[Collected data entries]

◇ ◇ ◇

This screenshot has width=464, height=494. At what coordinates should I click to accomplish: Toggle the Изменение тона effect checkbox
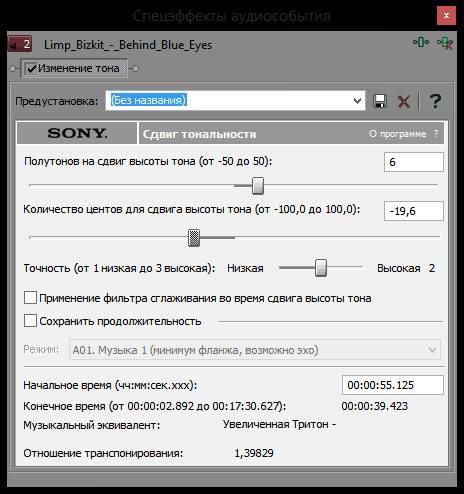pyautogui.click(x=32, y=69)
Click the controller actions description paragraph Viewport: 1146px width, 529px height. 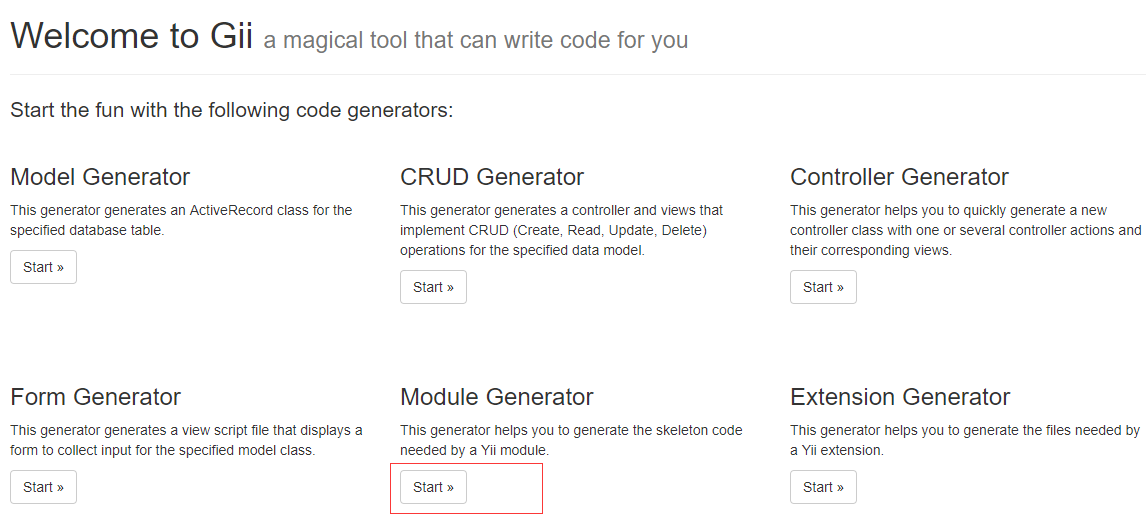point(965,230)
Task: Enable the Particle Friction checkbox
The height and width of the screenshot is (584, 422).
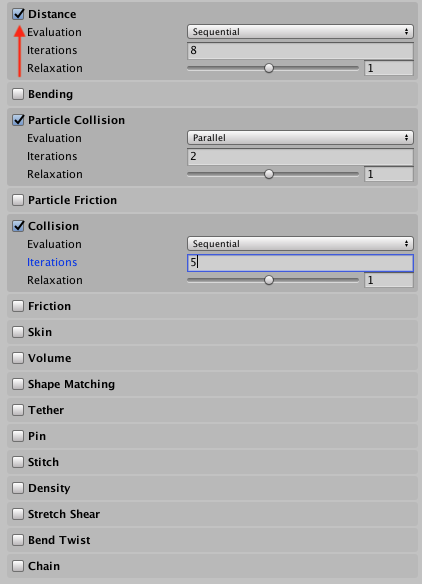Action: click(x=18, y=200)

◇ ◇ ◇

— TASK OBJECTIVE —
Above are the records; set down exactly the lines from the line containing "The height and" through their last line, leaving every picture out.

— RESULT OF THIS TASK —
The height and width of the screenshot is (584, 422).
Action: click(x=18, y=200)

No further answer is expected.